Chemical Evolution of Damped Ly alpha galaxies: The [S/Zn] abundance ratio at redshift z > 2

Abstract

Relative elemental abundances, and in particular the alpha/Fe ratio, are an important diagnostic tool of the chemical evolution of damped Ly alpha systems (DLAs). The S/Zn ratio is not affected by differential dust depletion and is an excellent estimator of the alpha/Fe ratio. We report 6 new determinations of sulphur abundance in DLAs at zabs greater than or equal to 2 with already known zinc abundances. The combination with extant data from the literature provides a measure of the S/Zn abundance ratio for a total of 11 high redshift DLA systems. The observed [S/Zn] ratios do not show the characteristic [alpha/Fe] enhancement observed in metal-poor stars of the Milky Way at comparable level of metallicity ([Zn/H] ~ -1). The behaviour of DLAs data is consistent with a general trend of decreasing [S/Zn] ratio with increasing metallicity [Zn/H]. This would be the first evidence of the expected decrease of the alpha/Fe ratio in the course of chemical evolution of DLA systems. However, in contrast to what observed in our Galaxy, the alpha/iron-peak ratio seems to attain solar values when the metallicity is still low ([Zn/H] < -1) and to decrease below solar values at higher metallicities.
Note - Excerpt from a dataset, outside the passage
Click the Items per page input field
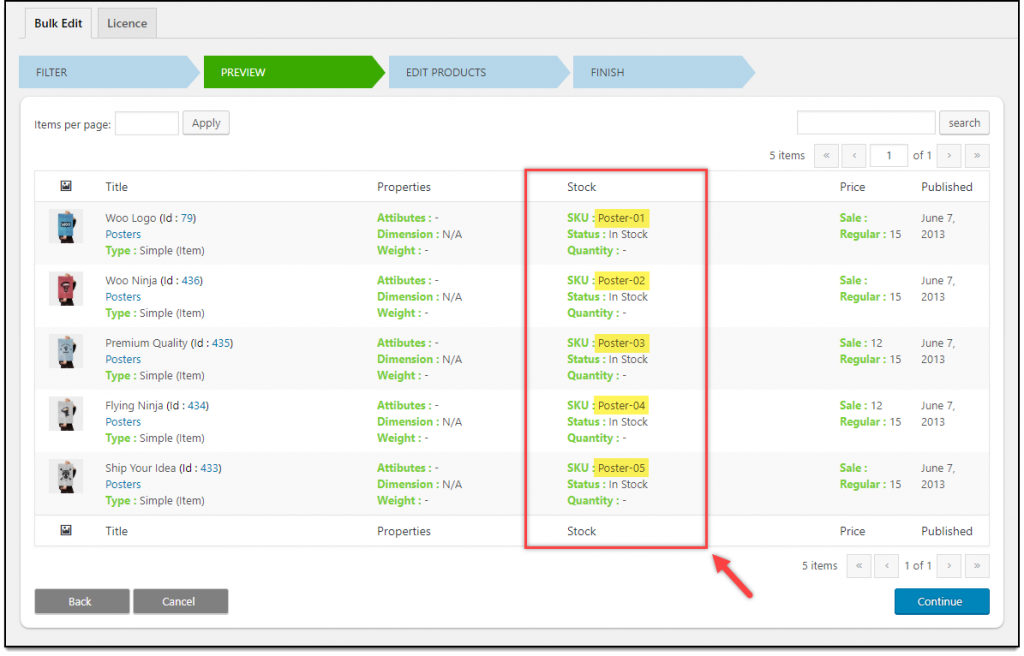This screenshot has width=1024, height=656. [146, 122]
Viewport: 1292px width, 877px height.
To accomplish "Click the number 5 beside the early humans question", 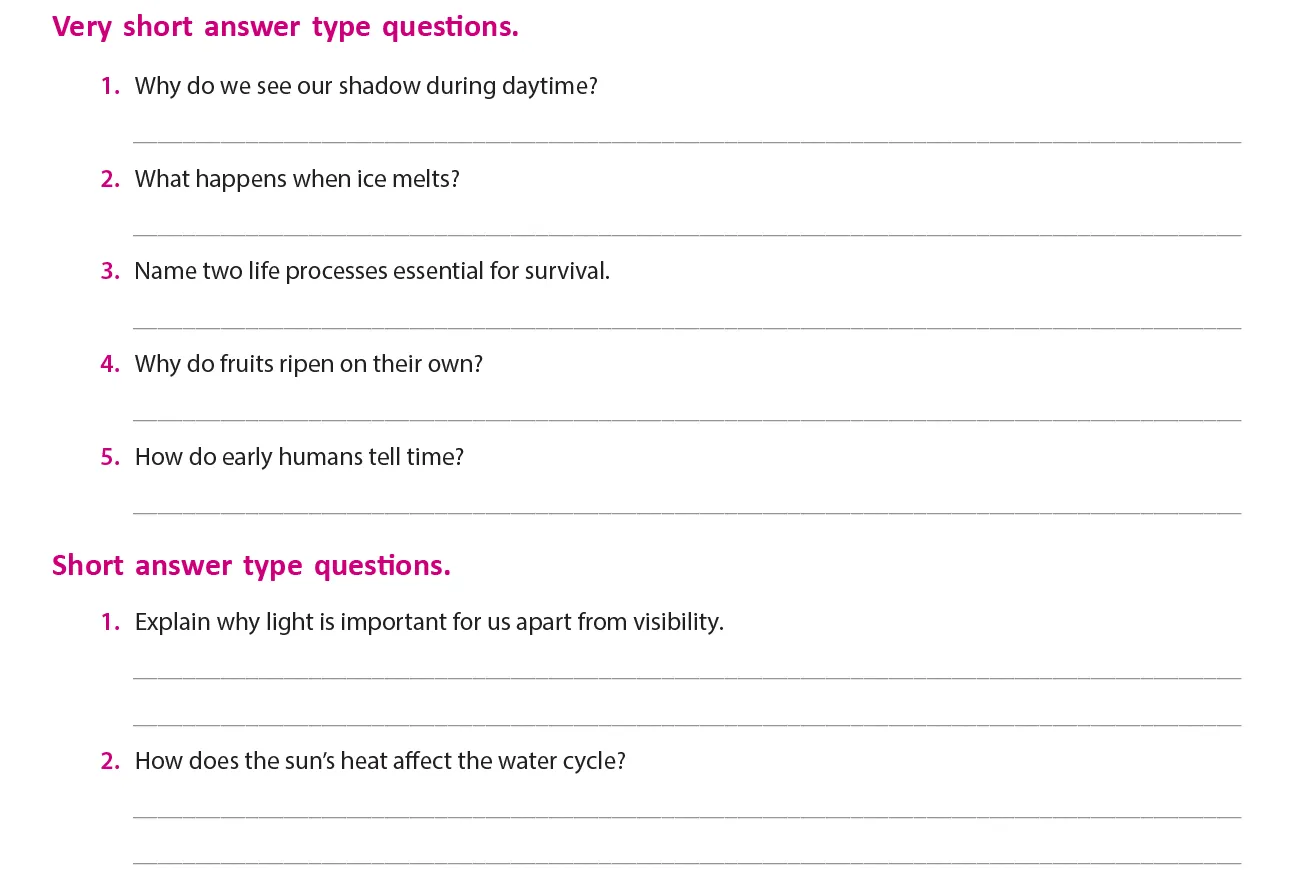I will [109, 457].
The behaviour of the alpha/Fe ratio challenges the frequently adopted hypothesis that high redshift DLAs are progenitors of spiral galaxies and favours instead an origin in galaxies characterized by low star formation rates, in agreement with the results from imaging studies of low redshift DLAs, where the candidate DLA galaxies show a variety of morphological types including dwarfs and LSBs and only a minority of spirals.